__EXTRACT TO READ__.
# Strainer in Clear Creek above play park



## bolsito (Aug 26, 2007)

The strainer above the play park has moved, and is in a way worse spot - from other posts it sounds like the fire department might have tried to move it? Any info on this? Also, if you're taking beginners down that stretch be careful, it's still avoidable but quite dicey.


----------



## ednaout (Jun 3, 2005)

They were breaking wood up Tuesday, around 5ish, but I'm not sure how successful they were - a few big logs floated down along with some smaller debris...
Oh, and someone's poor cracked prijon floated down after having been pinned for what looked to be a little while. The owner was notified and is now the owner of a big orange planter: (


----------



## powdahound76 (Jul 20, 2006)

Just paddled this yesterday. The strainer was on river right last week when we ran and is now moved a ways downstream and is on the left side, taking up the left half of the creek. This strainer is just after the fork where left goes to the Golden water collection and the right fork is the main flow you want to run. The rest of the run was clear of wood as of yesterday at noon.

__RECORDS FOR PROCESSING__.
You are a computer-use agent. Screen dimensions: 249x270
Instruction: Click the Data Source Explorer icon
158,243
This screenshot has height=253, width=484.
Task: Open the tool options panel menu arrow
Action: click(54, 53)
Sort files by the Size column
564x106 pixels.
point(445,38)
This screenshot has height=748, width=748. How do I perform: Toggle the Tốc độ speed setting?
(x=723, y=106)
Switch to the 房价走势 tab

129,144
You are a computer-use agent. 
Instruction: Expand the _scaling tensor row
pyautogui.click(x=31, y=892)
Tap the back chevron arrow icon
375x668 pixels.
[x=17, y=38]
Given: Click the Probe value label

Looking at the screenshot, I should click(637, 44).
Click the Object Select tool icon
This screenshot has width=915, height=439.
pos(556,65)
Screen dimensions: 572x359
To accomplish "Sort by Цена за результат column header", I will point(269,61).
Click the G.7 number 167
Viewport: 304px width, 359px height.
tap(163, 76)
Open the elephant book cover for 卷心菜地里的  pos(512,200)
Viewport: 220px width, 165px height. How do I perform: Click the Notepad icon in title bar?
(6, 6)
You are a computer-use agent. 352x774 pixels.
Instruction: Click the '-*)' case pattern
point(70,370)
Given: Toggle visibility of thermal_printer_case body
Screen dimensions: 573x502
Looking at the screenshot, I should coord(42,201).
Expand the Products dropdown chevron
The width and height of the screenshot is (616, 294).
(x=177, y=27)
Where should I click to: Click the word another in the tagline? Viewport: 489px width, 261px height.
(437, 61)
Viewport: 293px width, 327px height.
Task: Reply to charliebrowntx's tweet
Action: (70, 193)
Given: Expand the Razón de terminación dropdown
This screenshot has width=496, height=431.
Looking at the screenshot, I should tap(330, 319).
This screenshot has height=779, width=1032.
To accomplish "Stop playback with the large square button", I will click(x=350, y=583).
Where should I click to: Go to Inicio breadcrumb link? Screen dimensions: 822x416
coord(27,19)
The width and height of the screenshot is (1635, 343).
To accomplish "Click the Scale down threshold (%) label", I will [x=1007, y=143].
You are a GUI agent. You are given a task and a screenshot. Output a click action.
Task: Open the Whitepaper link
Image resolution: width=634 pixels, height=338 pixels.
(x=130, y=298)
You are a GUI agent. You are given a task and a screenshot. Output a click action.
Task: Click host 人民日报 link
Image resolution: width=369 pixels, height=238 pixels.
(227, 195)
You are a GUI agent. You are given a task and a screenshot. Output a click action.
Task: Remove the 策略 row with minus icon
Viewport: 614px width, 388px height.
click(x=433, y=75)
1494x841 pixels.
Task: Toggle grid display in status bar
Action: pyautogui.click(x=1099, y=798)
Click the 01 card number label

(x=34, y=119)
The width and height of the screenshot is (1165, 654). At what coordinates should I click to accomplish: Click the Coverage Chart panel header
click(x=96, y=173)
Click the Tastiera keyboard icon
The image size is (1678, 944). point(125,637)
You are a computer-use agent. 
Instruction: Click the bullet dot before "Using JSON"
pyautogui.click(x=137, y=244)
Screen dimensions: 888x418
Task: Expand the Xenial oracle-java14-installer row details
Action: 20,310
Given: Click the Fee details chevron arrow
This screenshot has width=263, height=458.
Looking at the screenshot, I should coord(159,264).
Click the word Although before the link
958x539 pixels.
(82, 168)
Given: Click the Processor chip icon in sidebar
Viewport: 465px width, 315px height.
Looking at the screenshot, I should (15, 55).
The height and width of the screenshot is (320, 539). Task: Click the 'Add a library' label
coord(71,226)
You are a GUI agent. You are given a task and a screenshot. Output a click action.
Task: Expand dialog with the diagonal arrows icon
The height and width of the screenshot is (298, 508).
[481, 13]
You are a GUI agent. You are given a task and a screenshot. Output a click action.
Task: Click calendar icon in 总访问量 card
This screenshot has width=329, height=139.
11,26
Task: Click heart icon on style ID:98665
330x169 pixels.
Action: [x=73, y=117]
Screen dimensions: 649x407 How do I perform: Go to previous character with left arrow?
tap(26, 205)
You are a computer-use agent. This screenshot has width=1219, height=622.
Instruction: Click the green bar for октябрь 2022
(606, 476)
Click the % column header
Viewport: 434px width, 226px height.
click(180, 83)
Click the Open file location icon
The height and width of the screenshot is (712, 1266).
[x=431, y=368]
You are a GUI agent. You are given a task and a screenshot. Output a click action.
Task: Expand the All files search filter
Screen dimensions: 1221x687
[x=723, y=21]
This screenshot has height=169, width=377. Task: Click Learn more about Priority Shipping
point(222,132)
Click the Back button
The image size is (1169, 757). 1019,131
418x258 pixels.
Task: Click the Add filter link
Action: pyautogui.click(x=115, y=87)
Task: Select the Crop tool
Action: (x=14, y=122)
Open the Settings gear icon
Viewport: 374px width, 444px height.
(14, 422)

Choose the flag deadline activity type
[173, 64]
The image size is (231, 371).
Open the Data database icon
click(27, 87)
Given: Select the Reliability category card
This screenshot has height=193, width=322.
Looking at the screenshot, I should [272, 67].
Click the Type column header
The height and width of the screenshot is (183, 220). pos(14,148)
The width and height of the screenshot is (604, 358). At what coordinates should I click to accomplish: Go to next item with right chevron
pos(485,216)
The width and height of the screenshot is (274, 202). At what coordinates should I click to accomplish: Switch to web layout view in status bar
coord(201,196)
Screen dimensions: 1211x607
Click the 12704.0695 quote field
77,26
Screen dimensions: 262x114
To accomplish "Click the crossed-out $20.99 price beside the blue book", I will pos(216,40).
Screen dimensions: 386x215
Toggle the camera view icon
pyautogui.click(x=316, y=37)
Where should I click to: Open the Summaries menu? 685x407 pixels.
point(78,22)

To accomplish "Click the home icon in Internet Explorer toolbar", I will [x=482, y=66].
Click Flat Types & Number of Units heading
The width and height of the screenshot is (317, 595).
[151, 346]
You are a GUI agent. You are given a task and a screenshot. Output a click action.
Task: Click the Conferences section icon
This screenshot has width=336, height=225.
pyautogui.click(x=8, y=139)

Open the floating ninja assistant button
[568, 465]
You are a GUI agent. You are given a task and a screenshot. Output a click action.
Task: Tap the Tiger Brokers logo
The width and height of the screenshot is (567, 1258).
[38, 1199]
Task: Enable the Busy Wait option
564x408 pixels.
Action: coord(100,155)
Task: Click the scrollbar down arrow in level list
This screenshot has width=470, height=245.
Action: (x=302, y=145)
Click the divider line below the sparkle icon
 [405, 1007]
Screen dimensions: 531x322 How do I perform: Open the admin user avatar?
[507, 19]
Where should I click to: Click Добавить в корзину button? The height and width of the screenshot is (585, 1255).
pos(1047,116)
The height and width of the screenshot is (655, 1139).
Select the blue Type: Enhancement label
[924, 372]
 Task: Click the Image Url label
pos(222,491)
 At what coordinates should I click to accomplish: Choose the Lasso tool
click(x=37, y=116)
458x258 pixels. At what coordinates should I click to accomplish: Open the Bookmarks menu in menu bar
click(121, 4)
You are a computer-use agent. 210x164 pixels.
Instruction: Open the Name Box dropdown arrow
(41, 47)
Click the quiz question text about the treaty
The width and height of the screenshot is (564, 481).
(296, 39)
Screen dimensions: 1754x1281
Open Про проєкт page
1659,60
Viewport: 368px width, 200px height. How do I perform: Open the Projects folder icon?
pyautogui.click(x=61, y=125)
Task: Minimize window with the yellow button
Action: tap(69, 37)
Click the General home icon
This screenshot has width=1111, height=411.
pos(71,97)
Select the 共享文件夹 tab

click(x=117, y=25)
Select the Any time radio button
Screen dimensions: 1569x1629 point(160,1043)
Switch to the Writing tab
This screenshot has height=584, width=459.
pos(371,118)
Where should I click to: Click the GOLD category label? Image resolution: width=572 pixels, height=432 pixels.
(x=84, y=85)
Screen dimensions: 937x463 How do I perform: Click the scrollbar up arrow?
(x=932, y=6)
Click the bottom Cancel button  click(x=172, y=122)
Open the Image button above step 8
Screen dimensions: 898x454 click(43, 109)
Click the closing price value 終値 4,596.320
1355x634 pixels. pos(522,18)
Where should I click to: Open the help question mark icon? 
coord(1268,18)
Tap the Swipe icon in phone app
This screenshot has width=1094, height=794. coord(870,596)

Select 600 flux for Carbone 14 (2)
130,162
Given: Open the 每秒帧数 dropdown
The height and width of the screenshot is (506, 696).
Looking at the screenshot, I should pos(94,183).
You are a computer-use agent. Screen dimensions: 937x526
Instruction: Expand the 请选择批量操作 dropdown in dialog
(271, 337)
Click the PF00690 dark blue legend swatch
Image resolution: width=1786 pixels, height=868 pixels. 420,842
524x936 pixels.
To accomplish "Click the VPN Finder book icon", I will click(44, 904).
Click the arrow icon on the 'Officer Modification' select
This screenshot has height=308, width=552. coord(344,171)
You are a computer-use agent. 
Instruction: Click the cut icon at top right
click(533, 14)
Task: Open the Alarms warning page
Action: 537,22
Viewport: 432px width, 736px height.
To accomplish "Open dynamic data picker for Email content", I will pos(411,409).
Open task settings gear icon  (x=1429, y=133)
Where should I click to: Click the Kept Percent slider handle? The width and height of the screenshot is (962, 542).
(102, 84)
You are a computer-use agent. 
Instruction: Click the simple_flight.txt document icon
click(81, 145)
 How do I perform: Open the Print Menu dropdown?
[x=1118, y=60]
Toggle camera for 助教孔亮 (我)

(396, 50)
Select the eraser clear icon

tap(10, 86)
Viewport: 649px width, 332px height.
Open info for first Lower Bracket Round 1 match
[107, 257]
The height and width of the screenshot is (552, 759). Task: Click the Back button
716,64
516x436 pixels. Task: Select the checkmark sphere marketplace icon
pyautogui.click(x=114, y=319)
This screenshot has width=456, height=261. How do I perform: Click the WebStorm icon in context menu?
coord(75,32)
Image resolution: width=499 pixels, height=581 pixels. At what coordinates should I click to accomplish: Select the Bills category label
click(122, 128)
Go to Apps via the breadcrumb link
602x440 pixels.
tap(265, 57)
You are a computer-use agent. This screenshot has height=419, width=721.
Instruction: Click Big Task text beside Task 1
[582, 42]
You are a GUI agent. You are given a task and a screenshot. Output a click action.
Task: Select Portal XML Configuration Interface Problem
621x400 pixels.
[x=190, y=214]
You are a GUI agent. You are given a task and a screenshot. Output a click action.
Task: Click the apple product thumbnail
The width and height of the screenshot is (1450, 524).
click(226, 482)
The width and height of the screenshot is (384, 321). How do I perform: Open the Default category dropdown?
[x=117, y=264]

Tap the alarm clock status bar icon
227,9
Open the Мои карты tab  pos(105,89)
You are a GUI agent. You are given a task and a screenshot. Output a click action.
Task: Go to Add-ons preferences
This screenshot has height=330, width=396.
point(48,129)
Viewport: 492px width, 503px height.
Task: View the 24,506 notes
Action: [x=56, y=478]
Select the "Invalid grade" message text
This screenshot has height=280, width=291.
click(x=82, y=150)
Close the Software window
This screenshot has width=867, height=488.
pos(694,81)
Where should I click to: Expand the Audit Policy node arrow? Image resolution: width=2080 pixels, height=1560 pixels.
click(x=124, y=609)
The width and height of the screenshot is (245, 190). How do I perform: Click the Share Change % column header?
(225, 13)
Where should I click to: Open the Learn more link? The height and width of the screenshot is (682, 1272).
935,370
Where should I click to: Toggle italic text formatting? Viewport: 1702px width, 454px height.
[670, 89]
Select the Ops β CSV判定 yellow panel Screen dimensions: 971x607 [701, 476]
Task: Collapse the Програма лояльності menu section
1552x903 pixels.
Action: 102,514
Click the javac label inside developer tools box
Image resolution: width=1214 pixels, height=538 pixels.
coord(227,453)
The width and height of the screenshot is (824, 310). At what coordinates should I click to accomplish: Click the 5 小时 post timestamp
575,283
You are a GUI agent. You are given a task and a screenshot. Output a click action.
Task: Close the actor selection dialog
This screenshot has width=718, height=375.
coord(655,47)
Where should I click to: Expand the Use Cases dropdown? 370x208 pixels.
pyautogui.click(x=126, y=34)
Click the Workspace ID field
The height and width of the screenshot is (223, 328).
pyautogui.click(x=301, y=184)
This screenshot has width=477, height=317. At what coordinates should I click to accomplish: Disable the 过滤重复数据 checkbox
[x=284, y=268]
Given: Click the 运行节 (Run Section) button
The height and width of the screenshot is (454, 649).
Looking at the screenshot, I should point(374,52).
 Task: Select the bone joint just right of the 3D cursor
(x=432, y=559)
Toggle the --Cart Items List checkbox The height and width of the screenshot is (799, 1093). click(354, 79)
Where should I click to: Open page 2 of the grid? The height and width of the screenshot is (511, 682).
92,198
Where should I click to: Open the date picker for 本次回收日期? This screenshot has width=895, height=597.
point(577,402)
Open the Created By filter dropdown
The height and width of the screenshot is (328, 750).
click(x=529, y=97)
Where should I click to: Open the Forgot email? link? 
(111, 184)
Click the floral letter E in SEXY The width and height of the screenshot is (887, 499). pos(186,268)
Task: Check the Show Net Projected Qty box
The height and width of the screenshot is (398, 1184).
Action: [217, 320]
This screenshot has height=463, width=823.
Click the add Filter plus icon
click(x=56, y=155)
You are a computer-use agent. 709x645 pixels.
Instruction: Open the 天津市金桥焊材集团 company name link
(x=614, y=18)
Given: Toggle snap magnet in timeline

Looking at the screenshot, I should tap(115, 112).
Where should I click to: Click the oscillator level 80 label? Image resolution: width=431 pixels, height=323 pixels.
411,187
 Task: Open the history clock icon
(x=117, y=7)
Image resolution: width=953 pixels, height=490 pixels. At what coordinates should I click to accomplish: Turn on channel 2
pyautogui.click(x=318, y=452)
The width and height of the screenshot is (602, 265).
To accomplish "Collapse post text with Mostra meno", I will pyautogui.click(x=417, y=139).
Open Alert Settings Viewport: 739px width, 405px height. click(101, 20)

__TO BE DONE__.
**a)** Reproduce the entries from the line containing "Open the Settings gear icon" through the line containing "Action: (x=302, y=145)", inclusive, and nothing else.
**b)** Continue the forum thread about the Clear Creek strainer from where it stops.
The thread and the entries have nothing to do with each other.

__RESPONSES BY TASK__.
**a)**
Open the Settings gear icon
Viewport: 374px width, 444px height.
(14, 422)

Choose the flag deadline activity type
[173, 64]
The image size is (231, 371).
Open the Data database icon
click(27, 87)
Given: Select the Reliability category card
This screenshot has height=193, width=322.
Looking at the screenshot, I should [272, 67].
Click the Type column header
The height and width of the screenshot is (183, 220). pos(14,148)
The width and height of the screenshot is (604, 358). At what coordinates should I click to accomplish: Go to next item with right chevron
pos(485,216)
The width and height of the screenshot is (274, 202). At what coordinates should I click to accomplish: Switch to web layout view in status bar
coord(201,196)
Screen dimensions: 1211x607
Click the 12704.0695 quote field
77,26
Screen dimensions: 262x114
To accomplish "Click the crossed-out $20.99 price beside the blue book", I will pos(216,40).
Screen dimensions: 386x215
Toggle the camera view icon
pyautogui.click(x=316, y=37)
Where should I click to: Open the Summaries menu? 685x407 pixels.
point(78,22)

To accomplish "Click the home icon in Internet Explorer toolbar", I will [x=482, y=66].
Click Flat Types & Number of Units heading
The width and height of the screenshot is (317, 595).
[151, 346]
You are a GUI agent. You are given a task and a screenshot. Output a click action.
Task: Click the Conferences section icon
This screenshot has width=336, height=225.
pyautogui.click(x=8, y=139)

Open the floating ninja assistant button
[568, 465]
You are a GUI agent. You are given a task and a screenshot. Output a click action.
Task: Tap the Tiger Brokers logo
The width and height of the screenshot is (567, 1258).
[38, 1199]
Task: Enable the Busy Wait option
564x408 pixels.
Action: coord(100,155)
Task: Click the scrollbar down arrow in level list
This screenshot has width=470, height=245.
Action: (x=302, y=145)

**b)**
----------



## powdahound76 (Jul 20, 2006)

Paddled 2 laps on this this am. Strainer just below diversion for Golden water has not moved, looks pretty stuck for now to me. Both right and left channels go immeadiately after tunnel 1 as of 1200 today.


----------



## Kendo (Jul 26, 2006)

I saw this morning on the news that a red vehicle (small truck or car) is in the river today below tunnel 1, looks like its easy to get around as its closer to the bank (river left) than the middle of the river. Just an FYI to look out for it.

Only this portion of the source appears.